While cities and towns with nascent or nonexistent life sciences industries near regions with active biotech development can reap rewards from proactive planning, zoning issues can also hinder development in markets that already seem well developed. The torrid pace of growth means growing well beyond the university sites and into urban neighborhoods with a more tangled development process.

Take New York City: Its zoning categories were created in 1961, well before biotech was part of the development lexicon — there’s a category for typewriter repair shops — and it would require extensive political will to update, according to Kramer Levin partner Patrick Sullivan, a lawyer and land use specialist who penned an op-ed a year ago about the city’s “Frankenstein Zoning Laws Creating Problems for Monster Laboratories.”  

While lab development is working within a system that wasn’t designed to accommodate it, and local development and demand accelerated in 2021, Sullivan said there are misconceptions that, if addressed, would help it grow faster.

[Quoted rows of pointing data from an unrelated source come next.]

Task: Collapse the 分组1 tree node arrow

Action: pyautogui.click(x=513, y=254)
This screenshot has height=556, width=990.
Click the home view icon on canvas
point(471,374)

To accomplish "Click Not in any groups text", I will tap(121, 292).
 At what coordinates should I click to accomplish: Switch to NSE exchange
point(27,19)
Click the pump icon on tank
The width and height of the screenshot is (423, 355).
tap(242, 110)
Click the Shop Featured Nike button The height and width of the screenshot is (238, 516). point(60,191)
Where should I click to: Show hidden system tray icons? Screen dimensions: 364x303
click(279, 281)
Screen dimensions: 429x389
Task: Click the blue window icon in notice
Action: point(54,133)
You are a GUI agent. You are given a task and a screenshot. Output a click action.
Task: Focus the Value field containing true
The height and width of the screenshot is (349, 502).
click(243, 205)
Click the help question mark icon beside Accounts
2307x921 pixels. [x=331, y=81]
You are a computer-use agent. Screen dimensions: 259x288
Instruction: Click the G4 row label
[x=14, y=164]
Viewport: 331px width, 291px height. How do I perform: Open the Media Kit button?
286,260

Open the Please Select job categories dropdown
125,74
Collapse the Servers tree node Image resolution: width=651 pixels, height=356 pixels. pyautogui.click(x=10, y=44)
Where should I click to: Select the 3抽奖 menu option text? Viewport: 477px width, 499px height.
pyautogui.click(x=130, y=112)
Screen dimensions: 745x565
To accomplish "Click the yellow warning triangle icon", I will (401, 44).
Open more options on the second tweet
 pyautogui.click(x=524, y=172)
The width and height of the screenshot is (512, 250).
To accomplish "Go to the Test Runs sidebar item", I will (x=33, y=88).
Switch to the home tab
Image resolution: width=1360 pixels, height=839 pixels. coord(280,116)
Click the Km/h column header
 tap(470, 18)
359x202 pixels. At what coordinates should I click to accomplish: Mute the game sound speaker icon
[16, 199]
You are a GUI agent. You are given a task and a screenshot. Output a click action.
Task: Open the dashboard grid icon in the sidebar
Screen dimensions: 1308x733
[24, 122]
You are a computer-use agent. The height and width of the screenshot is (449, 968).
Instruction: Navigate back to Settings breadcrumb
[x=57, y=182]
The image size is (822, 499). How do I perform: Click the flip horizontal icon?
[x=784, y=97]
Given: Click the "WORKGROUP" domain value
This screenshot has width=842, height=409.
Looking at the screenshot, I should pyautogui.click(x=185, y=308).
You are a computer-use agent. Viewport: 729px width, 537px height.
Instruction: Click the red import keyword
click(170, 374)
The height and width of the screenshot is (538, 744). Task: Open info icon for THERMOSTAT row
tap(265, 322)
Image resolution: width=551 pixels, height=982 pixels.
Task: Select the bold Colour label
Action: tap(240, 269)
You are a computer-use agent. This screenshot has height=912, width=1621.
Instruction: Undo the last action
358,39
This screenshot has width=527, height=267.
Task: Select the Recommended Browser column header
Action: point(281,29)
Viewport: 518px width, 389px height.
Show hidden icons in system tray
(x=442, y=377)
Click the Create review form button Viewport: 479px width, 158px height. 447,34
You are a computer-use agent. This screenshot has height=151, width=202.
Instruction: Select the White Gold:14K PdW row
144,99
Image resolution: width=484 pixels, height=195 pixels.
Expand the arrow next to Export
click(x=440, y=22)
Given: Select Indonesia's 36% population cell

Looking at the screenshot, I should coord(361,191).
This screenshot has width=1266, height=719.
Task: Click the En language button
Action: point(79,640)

Most labs are being developed in manufacturing zones, because existing zoning rules only allow the most intensive uses in these spaces, such as hazardous chemicals and biomanufacturing. But today’s lab can often operate without safety issues in commercial zones, Sullivan argues. He thinks the city should create a new zoning designation for life sciences and lab space. 

“The industry is more popular with the real estate community than it’s ever been, and it could probably grow faster and sooner, but development is incredibly expensive and difficult,” he said. "Regulatory burdens can make people go elsewhere, and the fear is labs would go to places with better zoning.” 

Nancy Kelley, who runs an eponymous life sciences consulting firm in New York, said it’s both easier and more difficult to build lab space in the city right now. It has less stringent height limitations for where you can put chemicals in a building, making it easier to go vertical. And a city zoning memorandum from a few years ago opened more areas up to development or conversion.

But at the same time, so much of the city’s industrial space, which would have been easier to convert to a lab, was already converted to residential and commercial space decades back, before lab space became a hot real estate commodity. She would help cut through the complications by creating a special city task force to facilitate and expedite permits for life sciences projects. 

With demand expected to continue to grow for additional space in markets across the country, this moment presents unique opportunities for cities in the path of expanding regional lab clusters. Hsieh, who is pushing to create a toolkit for California municipalities to update regulations and seize the opportunity, believes that cities that make these changes will benefit both themselves and the industry. 

“From what we see, there’s a lot of low-hanging fruit,” she said. “We should be looking at our industry like the film industry: How do we make it grow and stay?”